A compreensão da matéria recursal, em todos os ramos do direito, é extremamente importante para o desempenho profissional daqueles que militam na área jurídica (Advogado, Promotor, Juiz, Defensor Público, etc).
Por meio do sistema recursal, as decisões jurisdicionais são confirmadas ou infirmadas por, em tese, magistrados mais experientes, ocupadores de instância superiores[1] e desprovidos de qualquer vínculo com as partes envolvidas na lide, fato que assegura a tão necessária imparcialidade.
Como anunciado pela doutrina, o recurso está arraigado ao direito de ação e também o é exercido mediante a utilização do processo. Sua criação vai ao encontro da própria natureza humana, que não se contenta com um único julgamento, ainda mais quando ele não atende a seus interesses.
Convém destacar que, em regra, a parte apenas recorrerá no processo quando ela estiver insatisfeita[2] e irresignada com o provimento jurisdicional que lhe fora prestado, isto é, quando a pretensão que deduziu em juízo não tiver sido acolhida.
Nesse ponto, a parte sucumbente pode impugnar a decisão alegando que o magistrado cometeu:
1 – error in procedendo; ou
2 – error in judicando.
Esses erros são defeitos contidos nas decisões jurisdicionais, capazes de ensejar sua reforma ou sua invalidação.
O erro in procedendo consiste no erro do juiz ao proceder. É um erro de forma. O magistrado inobserva os requisitos formais necessários para a prática do ato, culminando num decisório nulo. É o exemplo da sentença que falta relatório ou a que concede pedido que a parte autoral não postulou (sentença extra petita).
Presente alguma das referidas hipóteses, a parte prejudicada tem de pedir a CASSAÇÃO da sentença. Tem que pugnar por sua invalidação/anulação, visto que o magistrado não obedeceu à forma, nem os limites de sua atuação. Incorreu num erro improcedendo.
Destaca-se que, embora o erro in procedendo consiste, basicamente, no vício formal contido na própria decisão proferida pelo magistrado, tem-se que a ausência de condições da ação e de pressuposto processual para o desenvolvimento válido e regular do processo, igualmente, é considerado erro procedimental do juiz, que implicará na extinção prematura da lide.
Diante disso, supondo que o processo seja extinto sem análise de mérito por ilegitimidade ativa, o autor deve na apelação pugnar pela ANULAÇÃO da sentença e não por sua REFORMA.
++++++++++++++++++++
• _TAREFAS DO EXERCÍCIO_
1 - Converta em lista o parágrafo do trecho sobre o sistema recursal que começa com "O erro in procedendo consiste", sem perder seus fatos principais.
2 - Prossiga a redação do trecho sobre o sistema recursal a partir da última frase apresentada.

• _DADOS FORNECIDOS_
++++++++++++++++++++
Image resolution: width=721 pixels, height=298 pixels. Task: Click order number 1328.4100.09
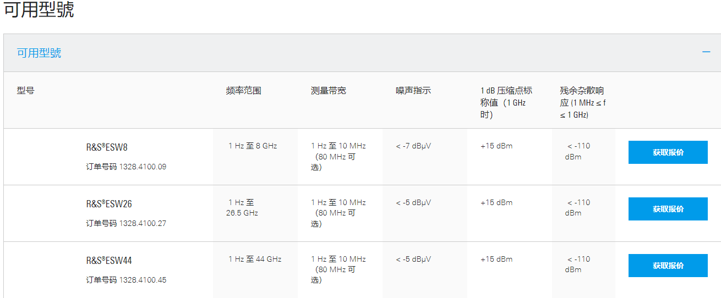(143, 167)
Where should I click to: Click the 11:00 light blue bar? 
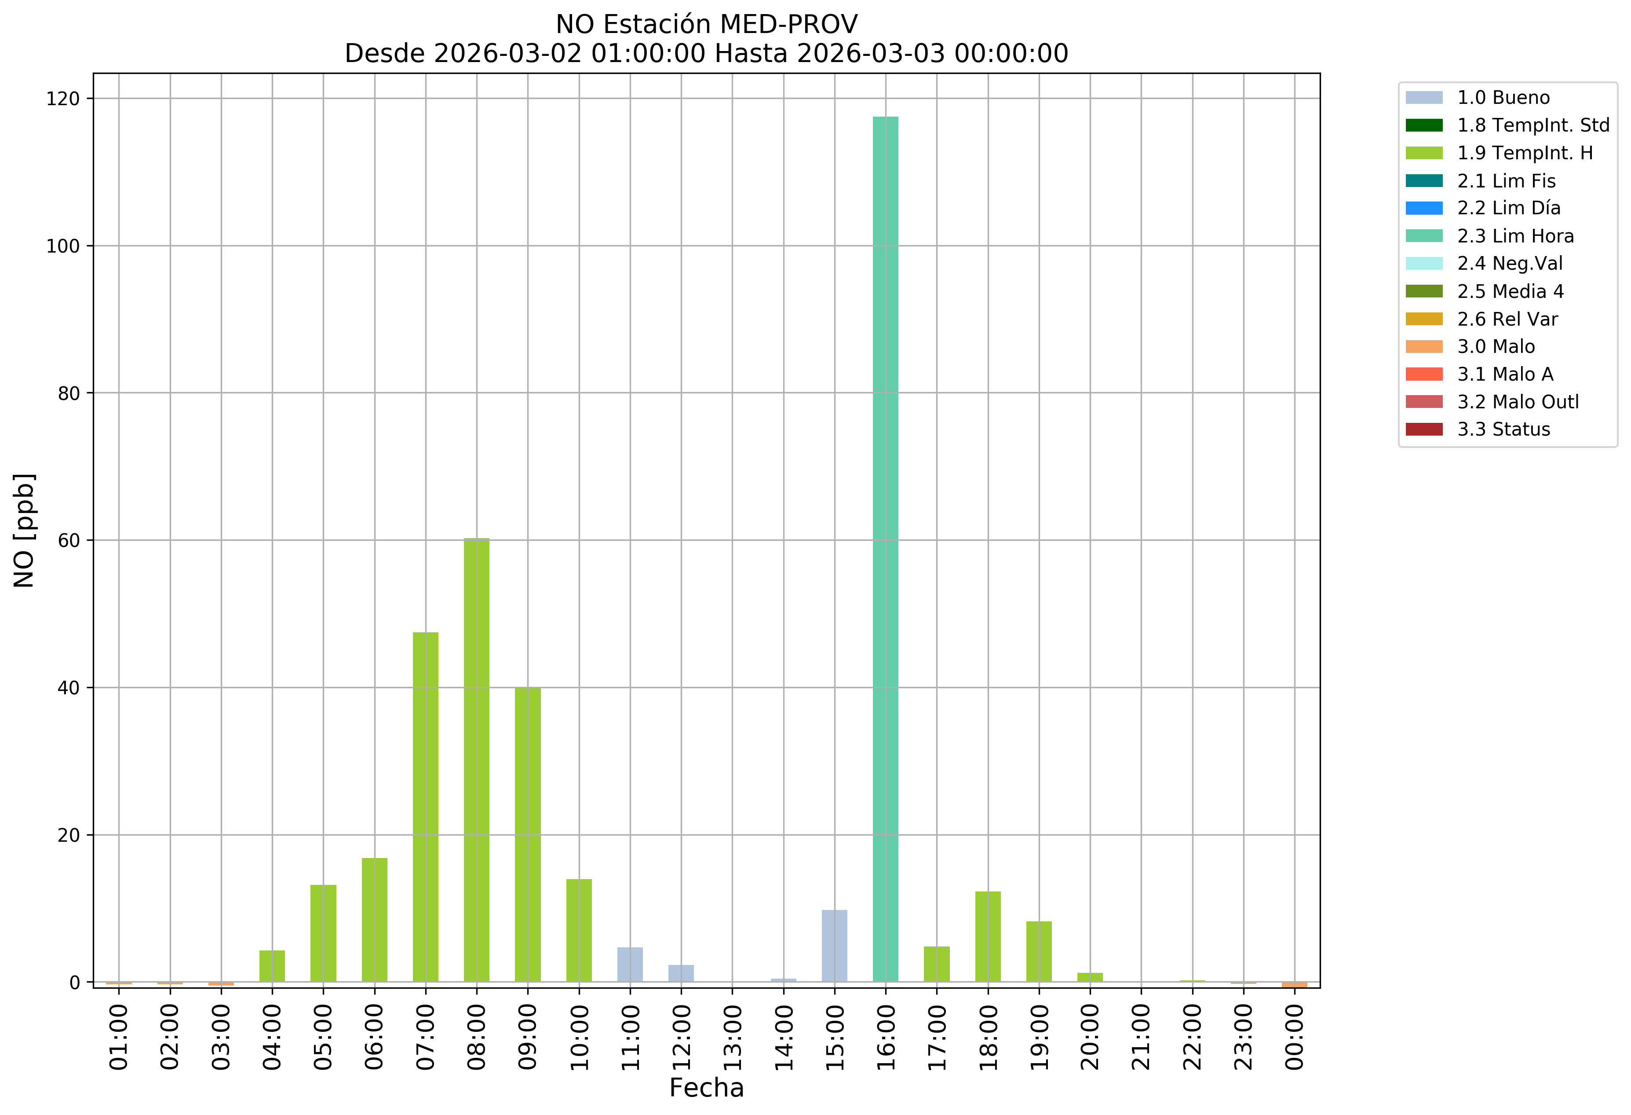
++++++++++++++++++++
• _GABARITO_
1 -
- Erro in procedendo: erro do juiz ao proceder, ou seja, erro de forma.
- O magistrado deixa de observar os requisitos formais necessários para a prática do ato, e a decisão fica nula.
- Exemplos: sentença sem relatório; sentença que concede pedido não postulado pela parte autora (sentença extra petita).

2 -
Repare o seguinte julgado:
EMENTA: AÇÃO DE RETIFICAÇÃO DE ÁREA — EXTINÇÃO DO PROCESSO POR ILEGITIMIDADE ATIVA– SENTENÇA ANULADA – Nos termos do art. 212 da Lei 6.015/73, os proprietários do imóvel e o possuidor e promitente comprador possuem legitimidade para requerer judicialmente a retificação de área. (Apelação Cível 1.0177.11.001212-3/001, Relator(a): Des.(a) Luiz Artur Hilário , 9ª CÂMARA CÍVEL, julgamento em 22/10/2013, publicação da súmula em 29/10/2013)” (destacado)
Por outra via, salienta-se que o erro improcedendo também pode se dar no transcurso do processo, v.g., quando o Ministério Público não participa de feito que deveria intervir. Nesse caso, todos os atos decisórios deverão ser anulados até o momento em que cabia ao parquet integrar a lide, seja como parte, ou como fiscal da lei[3].
Pontua Barbosa Moreira[4]:
O error in procedendo implica em vício de atividade (v.g., defeitos de estrutura formal da decisão, julgamento que se distancia do que foi pedido pela parte, impedimento do juiz, incompetência absoluta) e por isso se pleiteia neste caso a INVALIDAÇÃOda decisão, averbada de ilegal, e o objeto do juízo de mérito no recurso é o próprio julgamento proferido no grau inferior” (destacado).
De outro norte, no que atine ao erro in judicando, este consiste no ato pelo qual o juiz se equivoca quanto à apreciação da demanda, seja porque erra na interpretação da lei, seja por que não adequa corretamente os fatos ao plano abstrato da norma. O magistrado erra ao julgar.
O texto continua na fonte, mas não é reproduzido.